Last night, for example, when walking past a group of robust-looking teenage girls, one of them broke into a Ministry of Silly Walks silly walk. What an unexpected joy. And there was nary a cuss to be heard, nor a dilated pupil to be seen.
And this was not the first time. A few months ago, a boy sidled up to me on his BMX while I was cycling home. In his best cheeky chappie voice he said: "Nice bike - wanna swop?" Now I must insist that my - racing - bike is utterly unsuited to any sort of BMX scallywaggery; he spoke in a sincere but silly tone, as though he thought that I might turn down his offer(!) Yet his remark can only be made sense of as deeply, deeply ironic: what on earth would he do with a bicycle like mine?
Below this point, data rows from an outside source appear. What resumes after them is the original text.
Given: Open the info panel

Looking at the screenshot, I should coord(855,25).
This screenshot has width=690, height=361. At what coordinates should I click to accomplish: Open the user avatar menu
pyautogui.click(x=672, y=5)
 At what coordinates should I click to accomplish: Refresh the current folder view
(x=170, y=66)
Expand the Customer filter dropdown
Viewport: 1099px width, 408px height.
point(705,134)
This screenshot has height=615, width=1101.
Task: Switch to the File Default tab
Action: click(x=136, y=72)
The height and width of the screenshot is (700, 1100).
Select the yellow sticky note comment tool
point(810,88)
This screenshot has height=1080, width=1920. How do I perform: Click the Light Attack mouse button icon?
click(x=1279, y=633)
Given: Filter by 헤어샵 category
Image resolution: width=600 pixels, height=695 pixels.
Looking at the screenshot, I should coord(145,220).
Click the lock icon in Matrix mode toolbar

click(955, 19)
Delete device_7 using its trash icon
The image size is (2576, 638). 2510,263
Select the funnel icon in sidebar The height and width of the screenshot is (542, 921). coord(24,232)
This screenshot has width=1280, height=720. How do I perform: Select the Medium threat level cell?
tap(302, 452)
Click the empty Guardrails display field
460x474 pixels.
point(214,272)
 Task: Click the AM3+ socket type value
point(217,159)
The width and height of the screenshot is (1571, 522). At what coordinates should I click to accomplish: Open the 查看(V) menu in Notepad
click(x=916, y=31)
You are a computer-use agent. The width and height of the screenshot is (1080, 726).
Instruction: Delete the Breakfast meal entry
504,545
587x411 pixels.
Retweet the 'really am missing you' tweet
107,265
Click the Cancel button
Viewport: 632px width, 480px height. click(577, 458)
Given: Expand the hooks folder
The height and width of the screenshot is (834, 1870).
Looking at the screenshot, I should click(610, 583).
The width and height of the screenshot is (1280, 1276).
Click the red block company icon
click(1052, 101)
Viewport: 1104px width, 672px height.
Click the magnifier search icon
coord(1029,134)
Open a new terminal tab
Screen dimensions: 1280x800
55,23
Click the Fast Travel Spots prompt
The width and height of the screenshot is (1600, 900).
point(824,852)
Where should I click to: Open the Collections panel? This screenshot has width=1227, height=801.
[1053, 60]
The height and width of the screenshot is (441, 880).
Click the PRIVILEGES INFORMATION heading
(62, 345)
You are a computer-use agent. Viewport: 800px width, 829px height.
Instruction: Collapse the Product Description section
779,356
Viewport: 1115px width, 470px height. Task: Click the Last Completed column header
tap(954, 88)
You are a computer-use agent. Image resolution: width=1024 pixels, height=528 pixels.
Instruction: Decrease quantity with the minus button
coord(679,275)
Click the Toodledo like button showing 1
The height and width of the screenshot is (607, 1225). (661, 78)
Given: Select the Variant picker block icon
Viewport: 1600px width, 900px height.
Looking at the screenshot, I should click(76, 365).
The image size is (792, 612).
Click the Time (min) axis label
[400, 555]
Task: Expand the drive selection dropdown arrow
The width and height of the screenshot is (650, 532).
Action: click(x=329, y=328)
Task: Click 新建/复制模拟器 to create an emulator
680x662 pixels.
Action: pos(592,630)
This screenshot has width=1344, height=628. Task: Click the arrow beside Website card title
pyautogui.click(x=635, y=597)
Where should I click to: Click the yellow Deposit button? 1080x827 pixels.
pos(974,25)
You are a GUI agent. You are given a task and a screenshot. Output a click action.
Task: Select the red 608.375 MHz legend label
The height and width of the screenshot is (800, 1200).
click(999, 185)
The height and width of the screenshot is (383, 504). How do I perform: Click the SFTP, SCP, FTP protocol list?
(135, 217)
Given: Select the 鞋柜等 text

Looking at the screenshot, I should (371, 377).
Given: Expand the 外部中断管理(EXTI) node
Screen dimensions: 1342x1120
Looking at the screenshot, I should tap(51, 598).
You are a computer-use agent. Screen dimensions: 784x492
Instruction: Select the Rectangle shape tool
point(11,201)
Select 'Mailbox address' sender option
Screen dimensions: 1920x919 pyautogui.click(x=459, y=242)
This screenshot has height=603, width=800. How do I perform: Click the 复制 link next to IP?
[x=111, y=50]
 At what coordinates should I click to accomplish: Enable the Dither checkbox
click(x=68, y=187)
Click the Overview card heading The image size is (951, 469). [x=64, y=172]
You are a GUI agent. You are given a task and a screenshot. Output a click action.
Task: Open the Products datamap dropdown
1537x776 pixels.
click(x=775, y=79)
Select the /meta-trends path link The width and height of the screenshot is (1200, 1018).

Last year, while walking home, I passed a family (an obese mother surrounded by raucous children of various ages) moving ('walking' is not the right word to describe this amorphous chaotic mass) in the same direction as me. As I overtook them, one of the kids asked of me: "Dude, are you the Matrix?"
Oh how I laughed - where do they come up with this stuff? And why do they make the students at my university seem so boring?